- **Brano di lettura**:
* * * * * * * * *

Scuola superiore: un ‘riordino’
che riporta indietro il Paese
Cari colleghi,
siamo in prossimità di quella che viene
mediaticamente definita una “grande riforma”
ma che rischia di rivelarsi un clamoroso
passo indietro dell’attuale assetto
della secondaria di secondo grado. Riteniamo
per questo necessario richiamare
la vostra attenzione su alcune questioni-chiave, attorno alle quali si giocherà, nei
prossimi anni, la capacità della scuola
pubblica di adempiere al mandato assegnatole
dall’art. 3, comma2, della Costituzione.
Oggi più che mai la rimozione degli
ostacoli che impediscono il pieno esercizio
della cittadinanza non può che configurarsi
come la priorità assoluta per ogni
comunità professionale di docenti e dirigenti
scolastici.
Il ruolo della scuola, infatti, si gioca sul
terreno della cittadinanza, cioè sulla capacità
di formare donne e uomini capaci
di governare la propria esistenza. Il che
vuol dire, educare al rispetto delle regole
e delle persone, alla consapevolezza dei
propri diritti, a interpretare i processi sociali,
economici e scientifici in atto, ad usare,
in contesti diversi dalla scuola, le
conoscenze e le competenze apprese a
scuola.

* * * * * * * * *

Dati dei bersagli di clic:

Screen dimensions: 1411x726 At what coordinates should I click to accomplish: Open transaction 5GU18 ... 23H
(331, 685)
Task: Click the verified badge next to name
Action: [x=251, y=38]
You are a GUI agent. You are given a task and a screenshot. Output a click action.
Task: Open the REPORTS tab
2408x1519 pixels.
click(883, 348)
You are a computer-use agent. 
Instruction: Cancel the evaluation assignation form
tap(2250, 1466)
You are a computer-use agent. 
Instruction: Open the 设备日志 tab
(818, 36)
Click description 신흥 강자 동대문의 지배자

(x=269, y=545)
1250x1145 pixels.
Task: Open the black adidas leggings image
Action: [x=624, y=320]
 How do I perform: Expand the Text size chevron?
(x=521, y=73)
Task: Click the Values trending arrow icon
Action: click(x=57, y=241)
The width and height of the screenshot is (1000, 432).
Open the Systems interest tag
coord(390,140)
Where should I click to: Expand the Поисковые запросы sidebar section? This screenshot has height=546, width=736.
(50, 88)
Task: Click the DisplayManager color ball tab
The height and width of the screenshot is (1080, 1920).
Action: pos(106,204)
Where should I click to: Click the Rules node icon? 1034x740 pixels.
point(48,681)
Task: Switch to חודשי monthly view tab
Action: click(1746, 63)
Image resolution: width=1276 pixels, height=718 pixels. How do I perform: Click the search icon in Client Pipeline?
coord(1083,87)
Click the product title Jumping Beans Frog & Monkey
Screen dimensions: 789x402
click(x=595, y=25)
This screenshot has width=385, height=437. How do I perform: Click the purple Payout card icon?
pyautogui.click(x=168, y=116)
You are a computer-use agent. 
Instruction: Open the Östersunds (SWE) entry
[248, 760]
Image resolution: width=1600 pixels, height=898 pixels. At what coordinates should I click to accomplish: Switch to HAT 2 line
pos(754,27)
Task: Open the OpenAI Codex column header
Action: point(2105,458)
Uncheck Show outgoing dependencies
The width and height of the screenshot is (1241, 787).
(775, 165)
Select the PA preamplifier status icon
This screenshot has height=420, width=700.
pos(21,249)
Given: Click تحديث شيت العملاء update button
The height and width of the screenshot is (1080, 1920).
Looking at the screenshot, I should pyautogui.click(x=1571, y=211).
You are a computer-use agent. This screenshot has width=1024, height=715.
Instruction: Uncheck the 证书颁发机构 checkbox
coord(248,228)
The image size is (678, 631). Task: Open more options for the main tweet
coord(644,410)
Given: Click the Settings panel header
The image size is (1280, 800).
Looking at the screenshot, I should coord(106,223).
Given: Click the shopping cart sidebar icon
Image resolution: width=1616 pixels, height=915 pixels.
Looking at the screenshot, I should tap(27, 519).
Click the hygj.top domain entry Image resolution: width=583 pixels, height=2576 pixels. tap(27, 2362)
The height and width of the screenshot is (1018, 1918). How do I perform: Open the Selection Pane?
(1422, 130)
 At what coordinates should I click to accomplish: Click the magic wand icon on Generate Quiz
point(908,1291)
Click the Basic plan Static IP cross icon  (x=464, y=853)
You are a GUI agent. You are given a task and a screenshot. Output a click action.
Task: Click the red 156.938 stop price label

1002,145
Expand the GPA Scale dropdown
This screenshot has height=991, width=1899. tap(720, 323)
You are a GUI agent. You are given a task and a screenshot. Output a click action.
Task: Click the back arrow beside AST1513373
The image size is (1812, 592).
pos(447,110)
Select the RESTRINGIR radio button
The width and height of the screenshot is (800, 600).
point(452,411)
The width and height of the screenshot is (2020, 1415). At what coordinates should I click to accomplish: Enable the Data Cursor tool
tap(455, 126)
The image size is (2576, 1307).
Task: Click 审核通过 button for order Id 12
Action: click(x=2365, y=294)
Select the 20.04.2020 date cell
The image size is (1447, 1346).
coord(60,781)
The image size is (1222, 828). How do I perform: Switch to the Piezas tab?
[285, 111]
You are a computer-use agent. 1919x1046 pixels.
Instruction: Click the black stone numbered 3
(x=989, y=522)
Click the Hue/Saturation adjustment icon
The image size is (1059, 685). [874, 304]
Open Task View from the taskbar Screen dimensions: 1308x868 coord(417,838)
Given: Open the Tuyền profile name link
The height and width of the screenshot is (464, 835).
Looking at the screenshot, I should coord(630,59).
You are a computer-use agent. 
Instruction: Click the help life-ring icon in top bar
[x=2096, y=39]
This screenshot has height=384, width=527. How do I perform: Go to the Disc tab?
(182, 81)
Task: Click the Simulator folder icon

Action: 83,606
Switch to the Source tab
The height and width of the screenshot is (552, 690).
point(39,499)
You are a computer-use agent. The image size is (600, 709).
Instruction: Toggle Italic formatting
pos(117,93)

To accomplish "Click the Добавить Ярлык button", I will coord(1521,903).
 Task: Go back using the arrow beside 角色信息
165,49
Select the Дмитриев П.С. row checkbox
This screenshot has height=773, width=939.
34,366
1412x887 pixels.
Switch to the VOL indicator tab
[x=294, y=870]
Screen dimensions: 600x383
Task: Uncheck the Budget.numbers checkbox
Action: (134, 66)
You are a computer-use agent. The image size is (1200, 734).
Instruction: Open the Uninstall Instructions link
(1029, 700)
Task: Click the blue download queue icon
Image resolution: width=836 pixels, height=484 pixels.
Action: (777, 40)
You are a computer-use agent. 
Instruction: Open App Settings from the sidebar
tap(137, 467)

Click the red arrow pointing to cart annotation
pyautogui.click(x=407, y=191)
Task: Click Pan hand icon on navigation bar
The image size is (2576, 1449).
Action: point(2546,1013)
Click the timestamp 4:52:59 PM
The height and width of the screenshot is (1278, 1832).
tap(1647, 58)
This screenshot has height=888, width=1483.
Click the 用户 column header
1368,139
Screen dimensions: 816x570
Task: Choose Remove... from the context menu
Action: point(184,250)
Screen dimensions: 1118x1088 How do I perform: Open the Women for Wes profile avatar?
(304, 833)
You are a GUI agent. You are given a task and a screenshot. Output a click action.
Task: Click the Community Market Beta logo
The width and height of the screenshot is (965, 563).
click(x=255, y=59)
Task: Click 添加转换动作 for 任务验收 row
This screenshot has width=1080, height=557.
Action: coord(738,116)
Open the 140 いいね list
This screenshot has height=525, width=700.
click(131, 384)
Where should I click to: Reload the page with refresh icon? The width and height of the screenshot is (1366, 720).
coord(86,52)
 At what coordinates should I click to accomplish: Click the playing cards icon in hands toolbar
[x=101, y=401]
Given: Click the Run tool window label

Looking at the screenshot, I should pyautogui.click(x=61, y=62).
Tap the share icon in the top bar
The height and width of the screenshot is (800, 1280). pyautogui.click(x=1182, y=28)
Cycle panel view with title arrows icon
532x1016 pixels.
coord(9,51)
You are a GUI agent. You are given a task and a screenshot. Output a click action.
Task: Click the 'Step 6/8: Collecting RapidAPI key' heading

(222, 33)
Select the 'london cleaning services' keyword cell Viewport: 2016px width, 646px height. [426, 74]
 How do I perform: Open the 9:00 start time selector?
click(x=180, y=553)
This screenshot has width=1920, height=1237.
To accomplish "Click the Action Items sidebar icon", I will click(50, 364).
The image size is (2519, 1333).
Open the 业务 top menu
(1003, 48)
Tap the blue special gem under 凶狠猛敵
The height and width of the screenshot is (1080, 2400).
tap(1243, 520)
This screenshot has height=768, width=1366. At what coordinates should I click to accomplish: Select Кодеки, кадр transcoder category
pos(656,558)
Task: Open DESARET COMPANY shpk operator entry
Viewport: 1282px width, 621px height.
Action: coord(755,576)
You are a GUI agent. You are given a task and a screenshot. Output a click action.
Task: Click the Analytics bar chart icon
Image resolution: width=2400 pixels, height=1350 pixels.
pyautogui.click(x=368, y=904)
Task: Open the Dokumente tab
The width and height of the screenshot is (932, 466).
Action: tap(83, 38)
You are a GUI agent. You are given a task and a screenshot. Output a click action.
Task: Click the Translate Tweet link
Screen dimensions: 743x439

* * * * * * * * *

- **Compiti dell'esercizio**:
- 1) Nel brano, riscrivi sotto forma di elenco puntato il paragrafo che inizia con "Il ruolo della scuola, infatti", mantenendone i fatti principali.
- 2) Cita parola per parola, dall'elenco, tutto ciò che va dalla riga che contiene "Click the red arrow" fino alla riga che contiene "tap(1243, 520)", entrambe comprese.

- **Soluzioni dell'esercizio**:
- 1)
- Il ruolo della scuola si gioca sul terreno della cittadinanza, cioè sulla capacità di formare donne e uomini in grado di governare la propria esistenza.
- Questo significa educare:
  - al rispetto delle regole e delle persone;
  - alla consapevolezza dei propri diritti;
  - a interpretare i processi sociali, economici e scientifici in atto;
  - a usare, in contesti diversi dalla scuola, le conoscenze e le competenze apprese a scuola.

- 2)
Click the red arrow pointing to cart annotation
pyautogui.click(x=407, y=191)
Task: Click Pan hand icon on navigation bar
The image size is (2576, 1449).
Action: point(2546,1013)
Click the timestamp 4:52:59 PM
The height and width of the screenshot is (1278, 1832).
tap(1647, 58)
This screenshot has height=888, width=1483.
Click the 用户 column header
1368,139
Screen dimensions: 816x570
Task: Choose Remove... from the context menu
Action: point(184,250)
Screen dimensions: 1118x1088 How do I perform: Open the Women for Wes profile avatar?
(304, 833)
You are a GUI agent. You are given a task and a screenshot. Output a click action.
Task: Click the Community Market Beta logo
The width and height of the screenshot is (965, 563).
click(x=255, y=59)
Task: Click 添加转换动作 for 任务验收 row
This screenshot has width=1080, height=557.
Action: coord(738,116)
Open the 140 いいね list
This screenshot has height=525, width=700.
click(131, 384)
Where should I click to: Reload the page with refresh icon? The width and height of the screenshot is (1366, 720).
coord(86,52)
 At what coordinates should I click to accomplish: Click the playing cards icon in hands toolbar
[x=101, y=401]
Given: Click the Run tool window label

Looking at the screenshot, I should pyautogui.click(x=61, y=62).
Tap the share icon in the top bar
The height and width of the screenshot is (800, 1280). pyautogui.click(x=1182, y=28)
Cycle panel view with title arrows icon
532x1016 pixels.
coord(9,51)
You are a GUI agent. You are given a task and a screenshot. Output a click action.
Task: Click the 'Step 6/8: Collecting RapidAPI key' heading

(222, 33)
Select the 'london cleaning services' keyword cell Viewport: 2016px width, 646px height. [426, 74]
 How do I perform: Open the 9:00 start time selector?
click(x=180, y=553)
This screenshot has width=1920, height=1237.
To accomplish "Click the Action Items sidebar icon", I will click(50, 364).
The image size is (2519, 1333).
Open the 业务 top menu
(1003, 48)
Tap the blue special gem under 凶狠猛敵
The height and width of the screenshot is (1080, 2400).
tap(1243, 520)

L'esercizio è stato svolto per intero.